Сердце Николая заскребли когтями. Он встал, попросил у деда зипун и вышел на берег. Густой туман стоял в деревне и в лесу. И все Пейпус-озеро закутано туманом. Николай прислонился спиной к сосне и тяжко задышал. Пред ним поплыла вся жизнь в Эстонии: генерал, Варя, сестра Мария, поручик Баранов. Какая мучительная комедия, какая пустота! Не сон ли это? Может быть, сон и Пейпус-озеро, и туман, и дед, – все сон? Нет. Он опять в родных лесах, вот он спрашивает свое сердце, пытается прочесть грядущую свою судьбу, – ведь круг юных дней его завершен, концы сомкнулись, – и от этой грани, из этих береговых туманов он должен твердо вступить на крестный путь, может быть, похожий на стезю к Голгофе. Горб опыта и мертвящая пустота минувших дней лишь открыла ему глаза на прошлое, но чья рука поведет его на простор новой жизни, новых человеческих взаимоотношений?
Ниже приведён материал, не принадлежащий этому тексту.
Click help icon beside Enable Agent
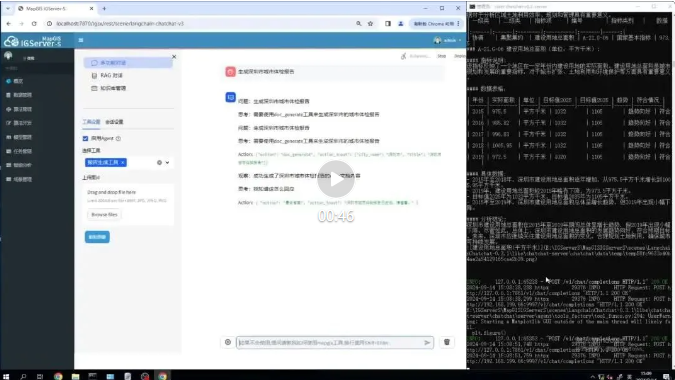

А вдруг и там такой же седой туман, как здесь?

И, как отбившийся от стаи лебедь, он вдруг почувствовал в тумане своего сердца призывный клич. Дрожащими руками он выхватил из записной, уцелевшей книжки письмо поручика Баранова и жадно, залпом перечел его. Да, да… Вот по какой стезе он должен направить свой полет.

Николай медленно сложил письмо, уставился долгим взглядом в снег. Большие мысли не всплывали в утомленном взбаламученном мозгу, сердце юноши в тумане, и голову обносил туман. Сердце ныло о другом. И прежде всего…

– Сидоров, прощай!!

"Про-а-а-а-й!" – откликнулся туман и лес.